Uzun bir sövme aşamasından sonra ne yapacağıma karar vermeye çalıştım. İlk başta "Gitmesem mi?", "Tek başıma ne yapacağım?", "Dil de yarım yamalak, ne olacak?" vesveseleriyle boğuşurken en son "Ne olabilir ki en fazla?" deyip hazırlıklara başladım.
Hadi Gidiyoruz
12 Şubat sabahı erken kalkıp çantamı ağzına kadar doldurup hazırlıklarımı yaptım.

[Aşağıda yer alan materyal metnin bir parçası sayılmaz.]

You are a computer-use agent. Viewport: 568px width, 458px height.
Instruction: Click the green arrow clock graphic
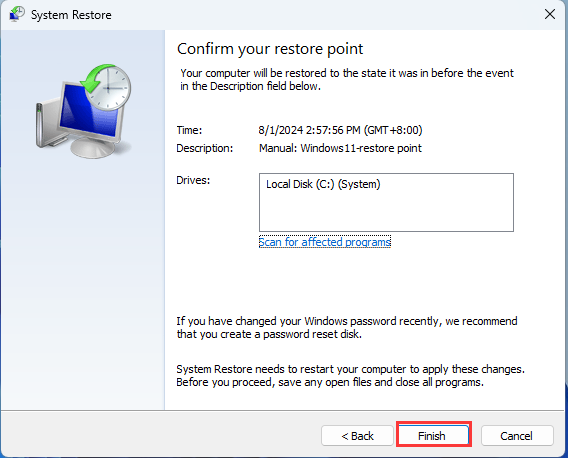(x=106, y=86)
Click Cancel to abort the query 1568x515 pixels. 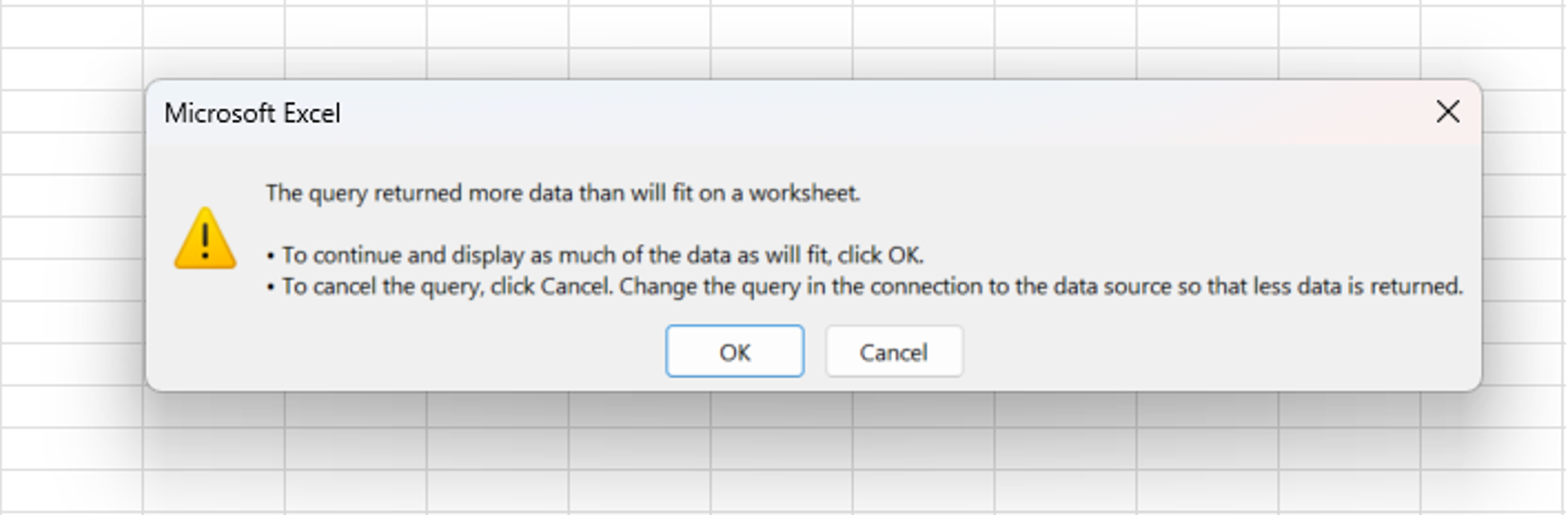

Yurdun bulunduğu mahalle çok tekin bir yer olmadığından arabayı da Kartal'da oturan arkadaşımın evine bırakacaktım. "Ordan da otobüs, minibüs bir şekilde geçeriz." dedim. Yanımda götüreceğim Euro'da banka hesabındaydı. Onu da orada çekmeyi planlamıştım. Önceki günden sabah Kartal'a gidip arkadaşım Osman'da kahvaltı yapıp beraber geçecektik sözde. Kartal'a varana kadar epey vakit kaybetmiştim. Hemen bankaya gidip parayı çektik kahvaltı yapmadan ve otobüsle kaybedecek kadar zamanımız da kalmadığından arabayla basıp gittik Sabiha Gökçen Havalimanı'na. Ee araba ne olacaktı? :) İlk defa arabayı benden birine ben olmadan veriyordum. Osman bana kızmasın ama ufak bir tedirginlikten sonra arabayı Osman'a emanet edip dış hatlar bölümünden havalimanına girdim. Gürcistan'dan aşina olduğum üzere hemen yurtdışı çıkış pulunu alıp pasaport kontrolüne doğru ilerlemeye başladım. Heyecan doruklardaydı. :)




Viyana
Bulutların üstünde neler yapacağıma dair planlar yaparken uçak inişe geçti, Avusturya topraklarına adım atmak üzereydik ve uçak indi. Daha önceki yurtdışına çıkışım olan Gürcistan'da yanımda arkadaşım olduğu için bu kadar gerilmediğimi hatırlıyorum. Ama bu sefer hem tek olmanın sıkıntısı hem de dil probleminin beni düşündürmesi yüzünden aşırı gergindim. :)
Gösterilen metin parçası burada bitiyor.